◆ **Problem set**
1. Which directory paths appear in bold in the repository description?
2. Could you carry on the repository description from the point where it stops?
[Exercise passage]
# Supplementary Material: Circuits, features, and heuristics in molecular transformers

This repository contains the code and resources necessary to reproduce the findings presented in the paper. The files are organized to reflect the main components of our research: the core library, experiment scripts, and analysis notebooks.

### Core Library (`lmkit/`)

This directory contains the foundational code for the models and analysis tools used throughout the project.

-   **`lmkit/impl/`**: Core implementation of the transformer model, including attention mechanisms and caching.
-   **`lmkit/sparse/`**: Implementation of the Sparse Autoencoder (SAE) (`sae.py`), tools for chemical feature analysis (`fragment_mapper.py`, `fragment_metrics.py`), and the SMARTS pattern library (`MolSAE_SMARTS_v1.1_leadlike.yaml`).
-   **`lmkit/tools/`**: General utilities for data processing, training, and SMILES manipulation.

### Experiments & Analyses

These scripts are used to run the primary experiments and generate the main results of the paper.

-   **`experiments/pointers/`** and **`experiments/pointer_suite_all/`**: Scripts for the analysis of syntactic circuits. These files identify and validate the attention heads responsible for handling SMILES grammar, such as ring and branch closures.
-   **`experiments/valence/`**: Scripts for probing and analyzing the model's understanding of chemical valence. This includes training linear probes, performing causal interventions, and localizing valence-related heads.
[/Exercise passage]
[Study material]
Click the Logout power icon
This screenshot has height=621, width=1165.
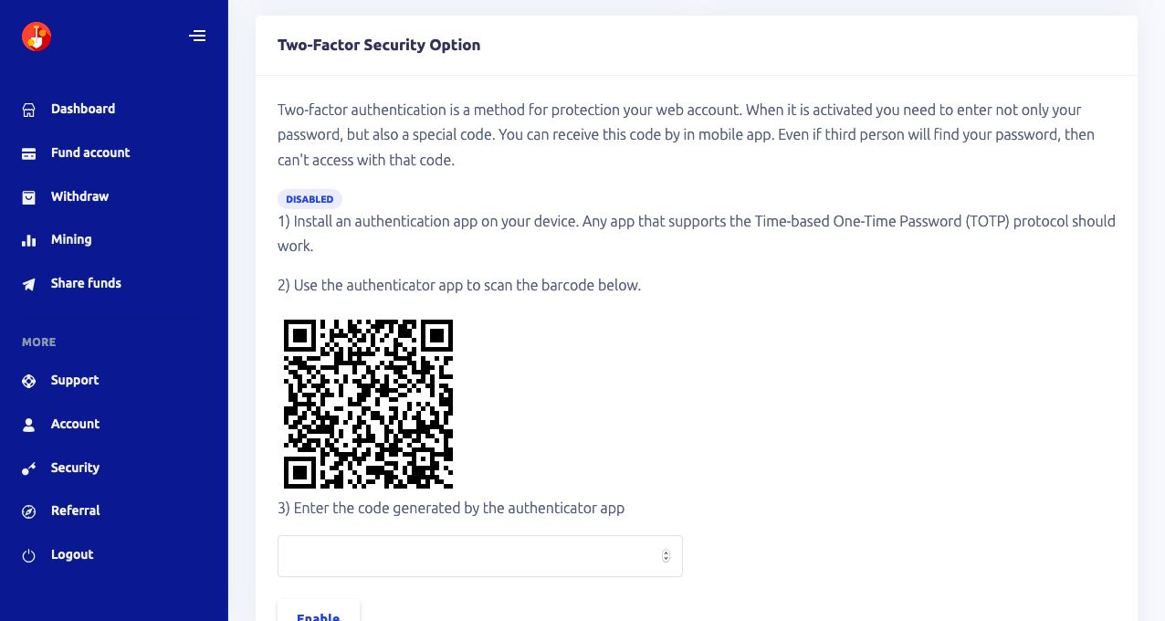(29, 555)
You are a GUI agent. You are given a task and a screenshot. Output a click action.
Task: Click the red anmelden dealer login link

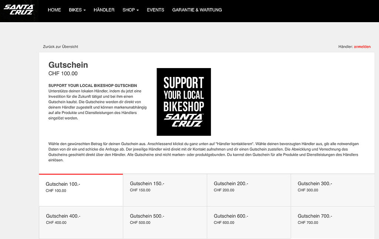click(362, 47)
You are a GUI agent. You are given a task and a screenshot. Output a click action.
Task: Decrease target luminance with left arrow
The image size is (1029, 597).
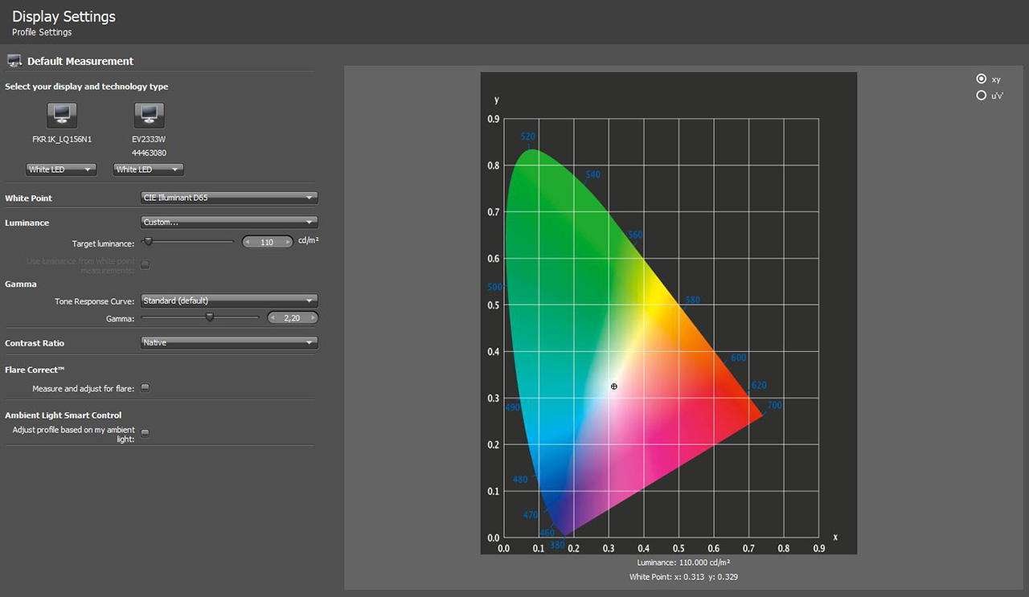tap(249, 242)
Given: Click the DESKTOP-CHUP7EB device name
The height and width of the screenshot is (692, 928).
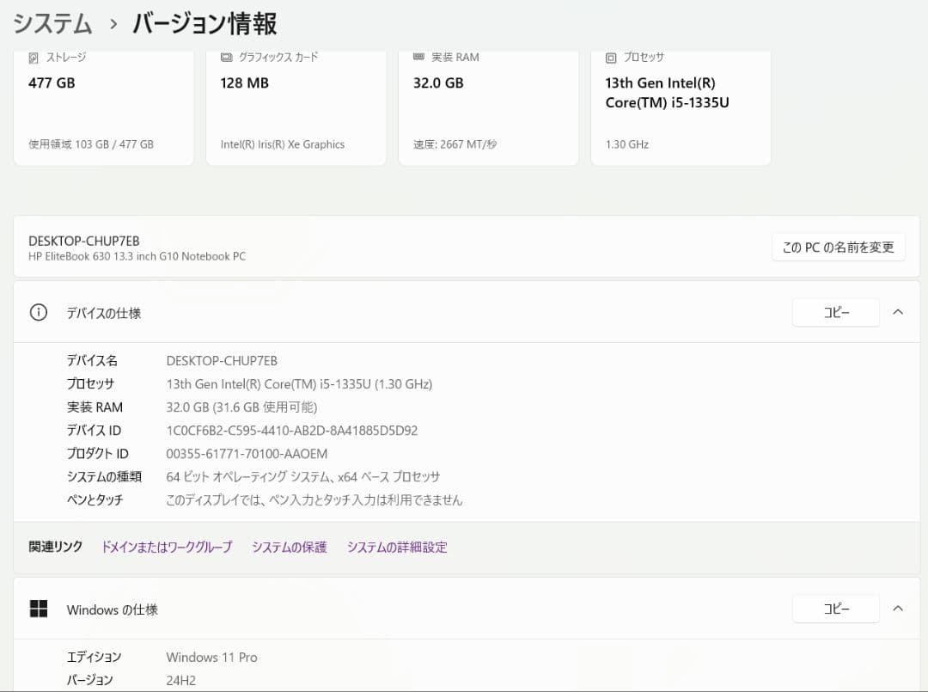Looking at the screenshot, I should (x=86, y=241).
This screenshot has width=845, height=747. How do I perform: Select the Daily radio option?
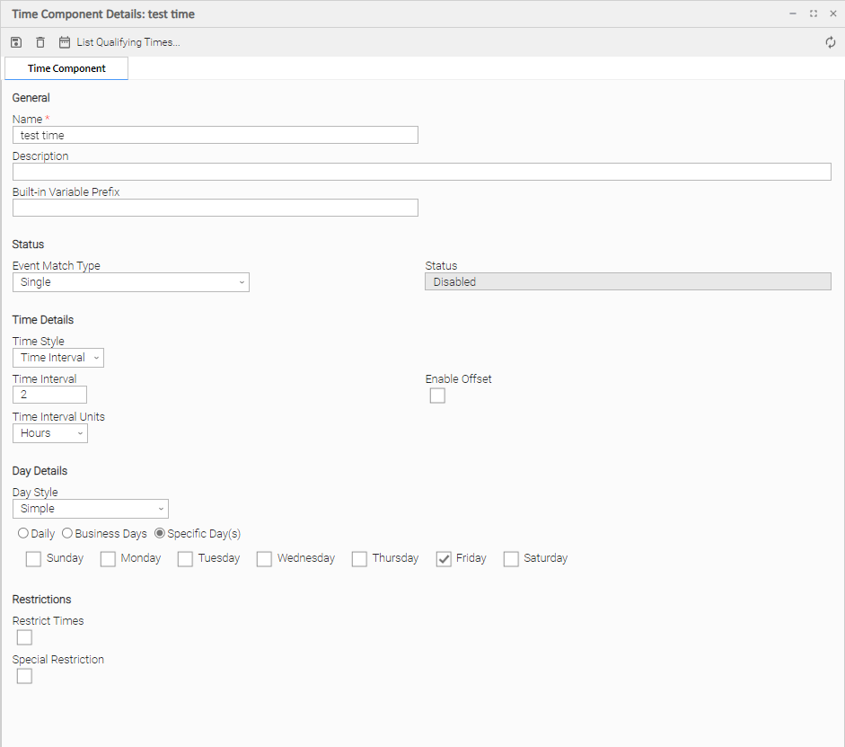point(23,533)
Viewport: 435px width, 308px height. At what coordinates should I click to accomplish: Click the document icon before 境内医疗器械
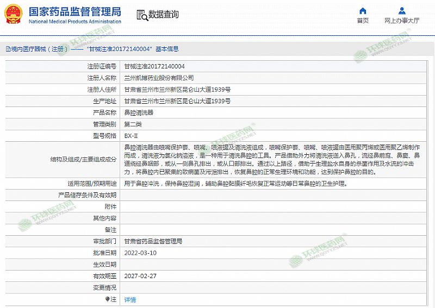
[/Study material]
◆ **Numbered answers**
1.
- `lmkit/impl/`
- `lmkit/sparse/`
- `lmkit/tools/`
- `experiments/pointers/`
- `experiments/pointer_suite_all/`
- `experiments/valence/`

2.
-   **`fragment_scan.py`**: The main script for screening thousands of SAE features against a library of chemical substructures (SMARTS patterns) to identify interpretable "detector" features.
-   **`experiments/tdc_benchmarks.py`**: Script for evaluating the learned SAE features on a suite of downstream ADMET and pharmacokinetic prediction tasks from the Therapeutics Data Commons (TDC).
-   **`downstream_feature_importance.py`**: Analyzes the results of downstream tasks to determine which SAE features are most predictive.
-   **`verify_by_ablation.py`**: Performs causal validation by ablating (zeroing out) specific, important SAE features and measuring the impact on downstream task performance.

### Analysis & Visualization Notebooks (`notebooks/`)

These notebooks provide interactive examples and detailed workflows for the key analyses.

-   **`notebooks/atlas.ipynb`**: The primary notebook for exploring and annotating the SAE feature atlas. It demonstrates the process of linking abstract features to concrete chemical concepts.
-   **`notebooks/visualizer.ipynb`**: Contains code for generating detailed visualizations of individual SAE features, showing their top-activating molecular contexts.
-   **`notebooks/downstream.ipynb`**: Details the setup, execution, and analysis of the downstream benchmark evaluations.
-   **`notebooks/artifacts.ipynb`**: A notebook for high-level aggregation and summary of results from various experiments.

### Summary & Plotting Scripts

These scripts in the root directory and `experiments/` are used to process raw experimental outputs and generate the figures and tables presented in the paper.

-   `summarize_*.py` files: A collection of scripts that aggregate raw data from different experiments (e.g., `summarize_fragment_scan_wsd.py`, `summarize_downstream_importance.py`) into coherent tables and summaries.
-   `make_*.py` and `*_figures.py` files: Scripts dedicated to generating the final plots and figures for the paper, such as `experiments/pointer_suite_all/make_plots.py` and `make_downstream_plots.py`.